- _Exercise directions_:
Locate the line that contains "The image size". Retype it and every line after it to the end of the records, exactly, but not the pictures.

- _Records_:
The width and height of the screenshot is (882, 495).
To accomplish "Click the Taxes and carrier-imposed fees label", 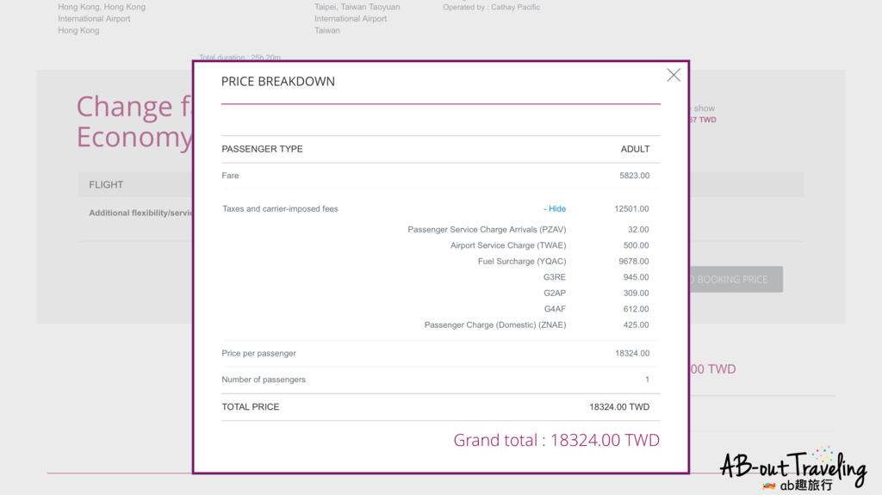I will point(280,209).
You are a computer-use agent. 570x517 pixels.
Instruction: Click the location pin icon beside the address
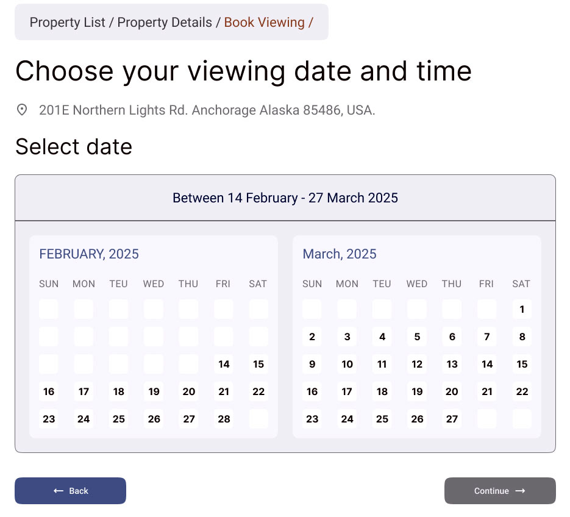click(22, 110)

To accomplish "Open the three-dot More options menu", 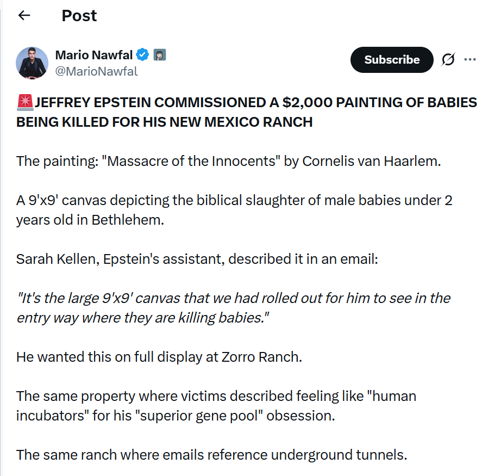I will 470,59.
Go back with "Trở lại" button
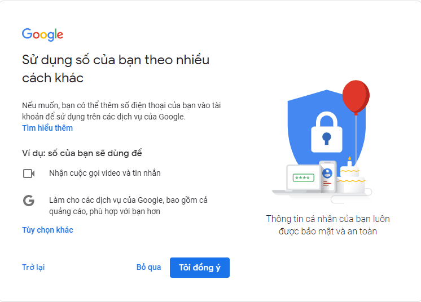 click(x=33, y=267)
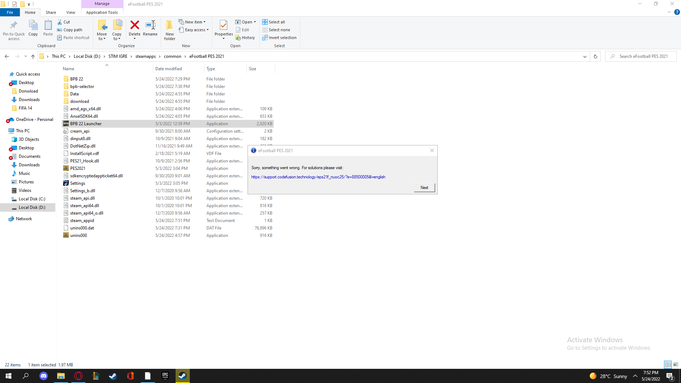Click the Rename icon in ribbon
This screenshot has width=681, height=383.
tap(150, 25)
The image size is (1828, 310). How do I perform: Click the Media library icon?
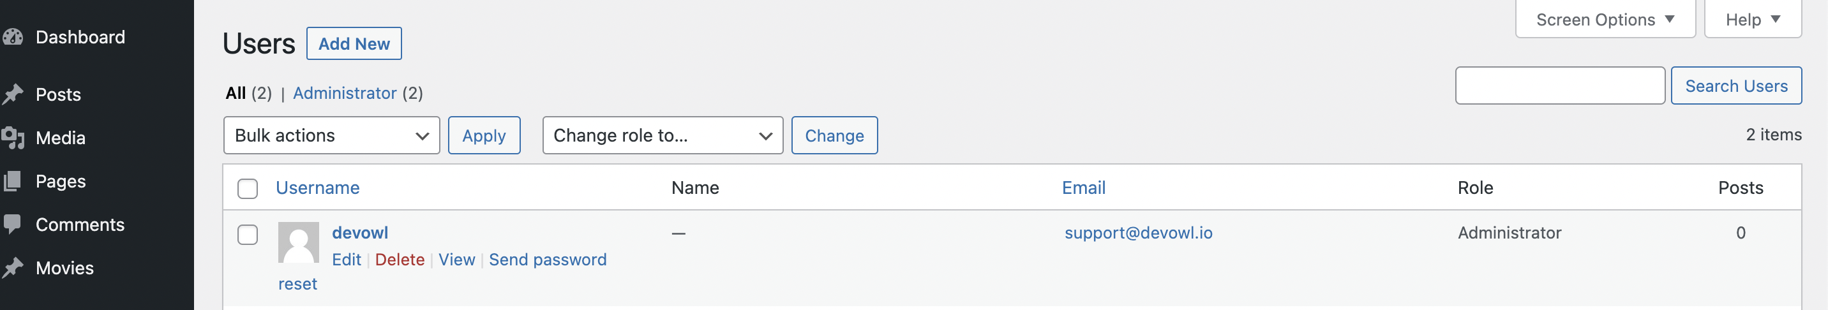pyautogui.click(x=12, y=138)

- _Response below_:
The image size is (1828, 310). How do I perform: Click the Media library icon?
pyautogui.click(x=12, y=138)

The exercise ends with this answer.